Saved data entries:

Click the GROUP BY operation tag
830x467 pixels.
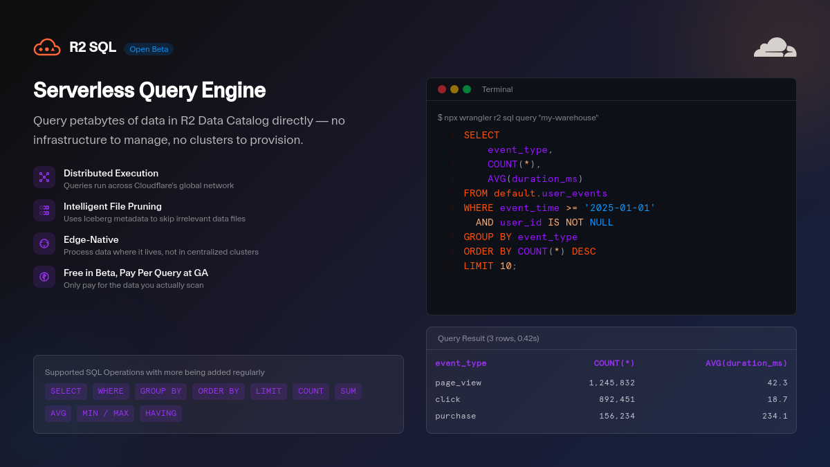(160, 392)
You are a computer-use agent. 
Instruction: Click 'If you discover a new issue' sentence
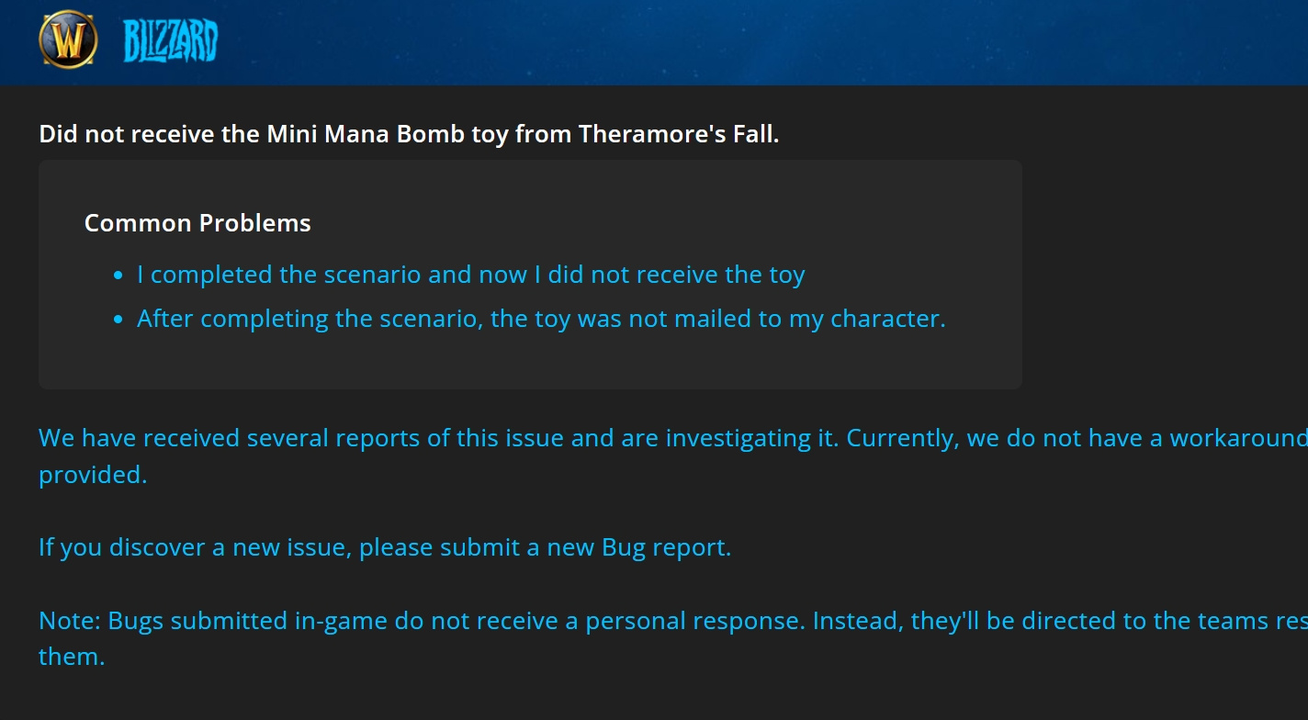click(x=195, y=547)
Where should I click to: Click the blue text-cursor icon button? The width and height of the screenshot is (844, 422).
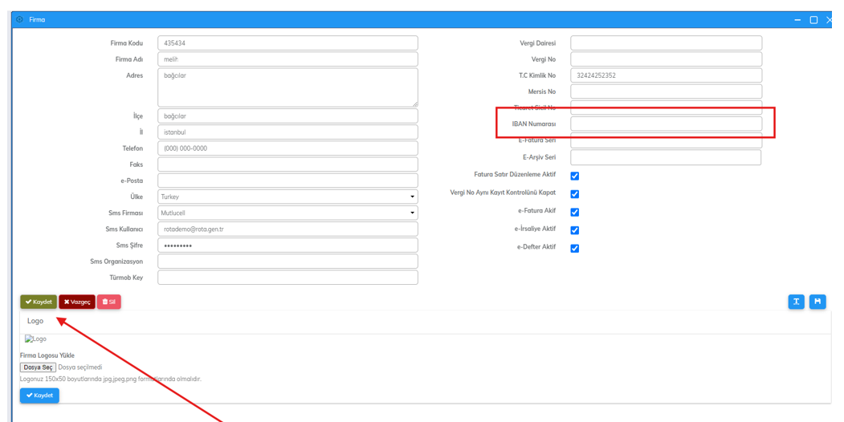coord(796,302)
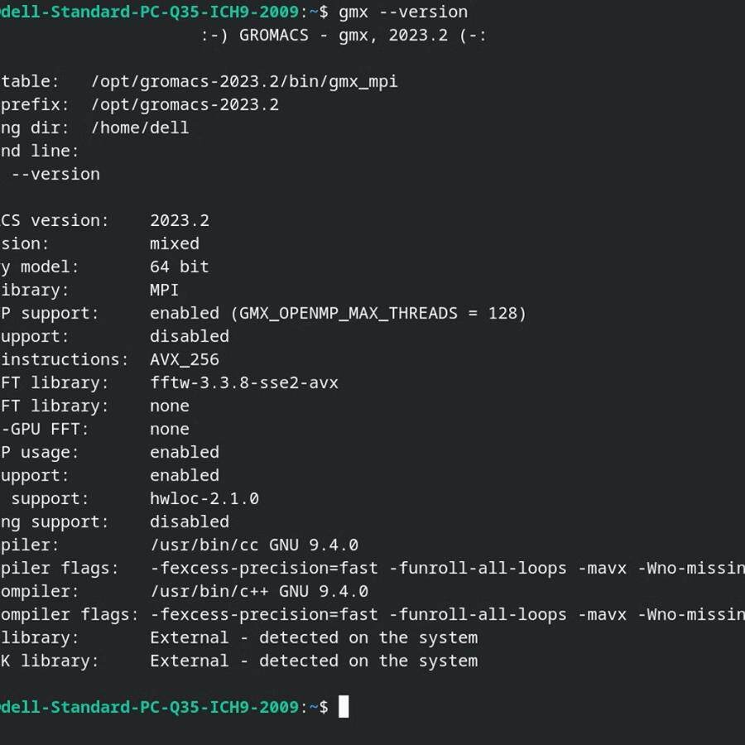
Task: Click the '2023.2' value beside 'CS version'
Action: coord(179,220)
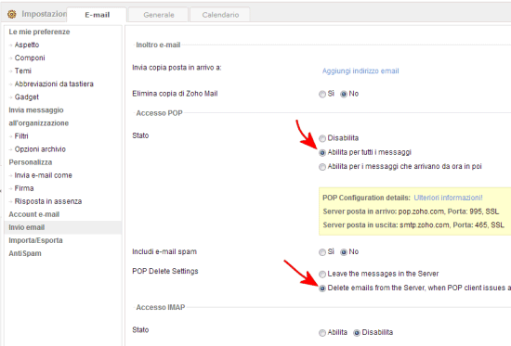Open Aspetto in the sidebar
The image size is (511, 346).
pyautogui.click(x=27, y=45)
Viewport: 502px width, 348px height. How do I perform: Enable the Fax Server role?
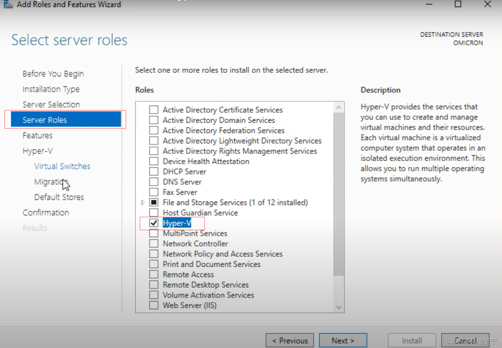point(154,192)
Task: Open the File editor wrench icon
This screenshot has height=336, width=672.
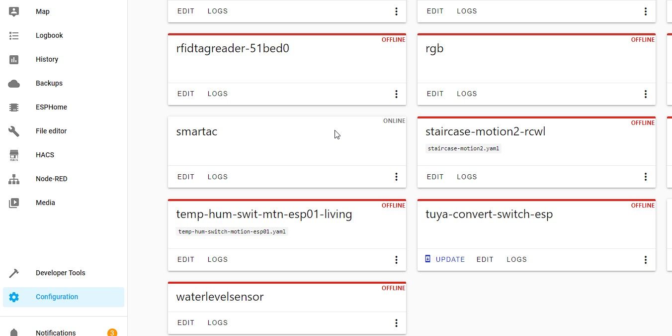Action: pyautogui.click(x=14, y=131)
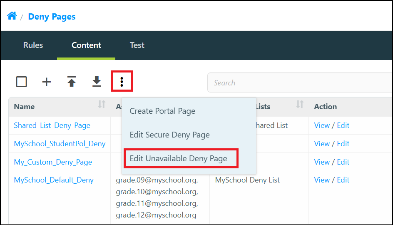The height and width of the screenshot is (225, 393).
Task: Click the Deny Pages breadcrumb link
Action: click(x=52, y=17)
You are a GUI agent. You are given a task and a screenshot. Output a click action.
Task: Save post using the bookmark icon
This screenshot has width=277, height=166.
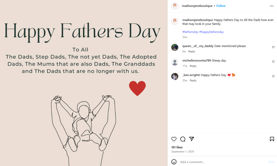[272, 139]
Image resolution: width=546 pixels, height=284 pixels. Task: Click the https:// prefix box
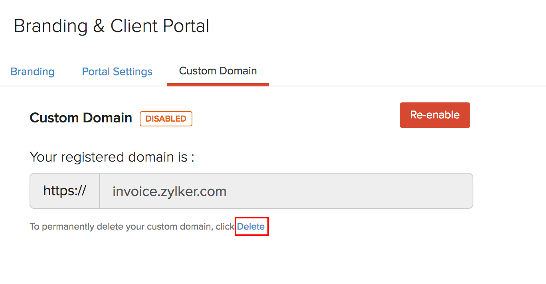(65, 191)
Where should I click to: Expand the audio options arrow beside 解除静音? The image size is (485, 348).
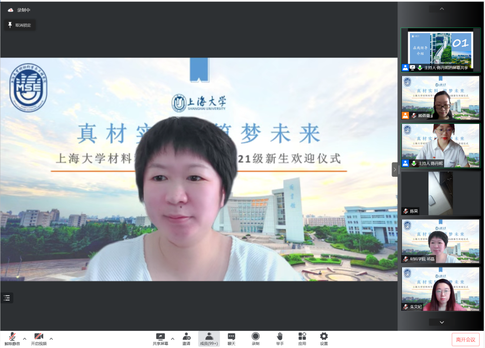point(25,338)
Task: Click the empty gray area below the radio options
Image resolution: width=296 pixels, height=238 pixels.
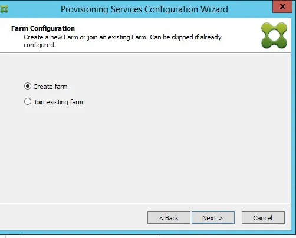Action: (146, 153)
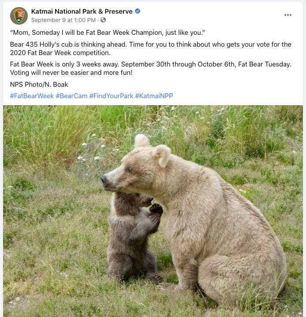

=== Problem to solve ===
Every entry above is to be transcribed exactly, with all pictures left out.

=== Task result ===
Click the GROUP BY operation tag
830x467 pixels.
(160, 392)
You are a computer-use agent. 
Instruction: Click 'If you discover a new issue' sentence
click(x=195, y=547)
Where should I click to: Click the blue text-cursor icon button? The width and height of the screenshot is (844, 422).
coord(796,302)
Task: Click the '2023.2' value beside 'CS version'
Action: coord(179,220)
Open Aspetto in the sidebar
The image size is (511, 346).
pyautogui.click(x=27, y=45)
Viewport: 502px width, 348px height. How do I perform: Enable the Fax Server role?
point(154,192)
Task: Open the File editor wrench icon
This screenshot has height=336, width=672.
Action: pyautogui.click(x=14, y=131)
The height and width of the screenshot is (225, 393).
Task: Click the Deny Pages breadcrumb link
Action: click(x=52, y=17)
You are a GUI agent. You are given a task and a screenshot. Output a click action.
Task: Save post using the bookmark icon
This screenshot has width=277, height=166.
[272, 139]
Image resolution: width=546 pixels, height=284 pixels. Task: Click the https:// prefix box
(65, 191)
Where should I click to: Expand the audio options arrow beside 解除静音? The image size is (485, 348).
point(25,338)
Task: Click the empty gray area below the radio options
Image resolution: width=296 pixels, height=238 pixels.
Action: (146, 153)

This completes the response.